[Extract provided]
----
Both the Federal Reserve and Reserve Bank meet next week. The Fed is widely expected to raise the target federal funds rate by 75 basis points. Investors hope recent data will encourage the central bank to indicate plans for a smaller increase in December.

Until this week the RBA was expected to increase the cash rate target by 25 basis points to 2.85 per cent. However, this week’s unexpectedly hot consumer and wholesale inflation data have put a 50 bp hike back on the table.

Winners’ circle

The major banks shielded the market from a deeper fall. Westpac firmed 0.93 per cent, ANZ 0.88 per cent, CBA 0.78 per cent and NAB 0.31 per cent. Other heavyweight gains included Transurban +2.16 per cent, James Hardie +1.42 per cent and Woolworths +0.68 per cent.

Vicinity Centres gained 4.28 per cent after reaffirming full-year earnings guidance. CEO and Managing Director Grant Kelley said he was “cautiously optimistic” consumer spending will weather recent rate hikes.  

Casino operator SkyCity Entertainment rose 4.1 per cent on news first-quarter earnings were 10 per cent higher than before Covid.

Property group Mirvac announced Campbell Hanan will step into the role of CEO and Managing Director next year, replacing the retiring Susan Lloyd-Hurwitz. The share price firmed 2.3 per cent.

Engineering group Downer EDI inched up 0.23 per cent after winning a road maintenance contract in Victoria worth $490 million.

Neo-bank Judo Capital finished flat after making a larger profit last quarter than all of last fiscal year. The company reported a profit of $23 million before tax for the first quarter, beating last year’s full-year proforma profit of $15.6 million.
----
Copy out everything in the market report from "Casino operator SkyCity" down to "2.3 per cent.", renaming "Casino operator" as "Gaming company". You will not need the listing.
----
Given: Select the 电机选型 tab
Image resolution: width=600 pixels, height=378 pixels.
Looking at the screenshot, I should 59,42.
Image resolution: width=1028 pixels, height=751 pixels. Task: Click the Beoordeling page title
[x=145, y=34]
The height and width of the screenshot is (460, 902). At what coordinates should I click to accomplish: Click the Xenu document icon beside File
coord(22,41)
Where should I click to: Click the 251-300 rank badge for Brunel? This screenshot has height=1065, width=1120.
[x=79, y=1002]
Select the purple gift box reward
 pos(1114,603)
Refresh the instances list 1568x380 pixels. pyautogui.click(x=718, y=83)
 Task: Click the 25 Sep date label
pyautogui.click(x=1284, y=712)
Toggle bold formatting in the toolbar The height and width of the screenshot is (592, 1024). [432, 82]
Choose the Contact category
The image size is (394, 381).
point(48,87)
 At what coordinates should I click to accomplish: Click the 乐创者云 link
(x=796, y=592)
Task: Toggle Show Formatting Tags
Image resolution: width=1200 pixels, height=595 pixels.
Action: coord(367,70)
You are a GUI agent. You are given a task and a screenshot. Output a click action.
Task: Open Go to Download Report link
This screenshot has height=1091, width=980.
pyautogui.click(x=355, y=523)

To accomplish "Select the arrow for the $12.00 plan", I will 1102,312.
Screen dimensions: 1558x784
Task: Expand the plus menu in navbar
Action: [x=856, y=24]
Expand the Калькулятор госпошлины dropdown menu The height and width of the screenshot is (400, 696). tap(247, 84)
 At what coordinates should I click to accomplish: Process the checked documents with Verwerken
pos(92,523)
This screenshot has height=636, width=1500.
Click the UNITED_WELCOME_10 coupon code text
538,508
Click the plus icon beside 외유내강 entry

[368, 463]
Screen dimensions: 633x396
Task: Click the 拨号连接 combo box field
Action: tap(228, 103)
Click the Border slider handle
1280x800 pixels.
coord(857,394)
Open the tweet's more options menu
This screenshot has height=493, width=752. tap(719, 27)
----
[Output of the exercise]
Gaming company SkyCity Entertainment rose 4.1 per cent on news first-quarter earnings were 10 per cent higher than before Covid.

Property group Mirvac announced Campbell Hanan will step into the role of CEO and Managing Director next year, replacing the retiring Susan Lloyd-Hurwitz. The share price firmed 2.3 per cent.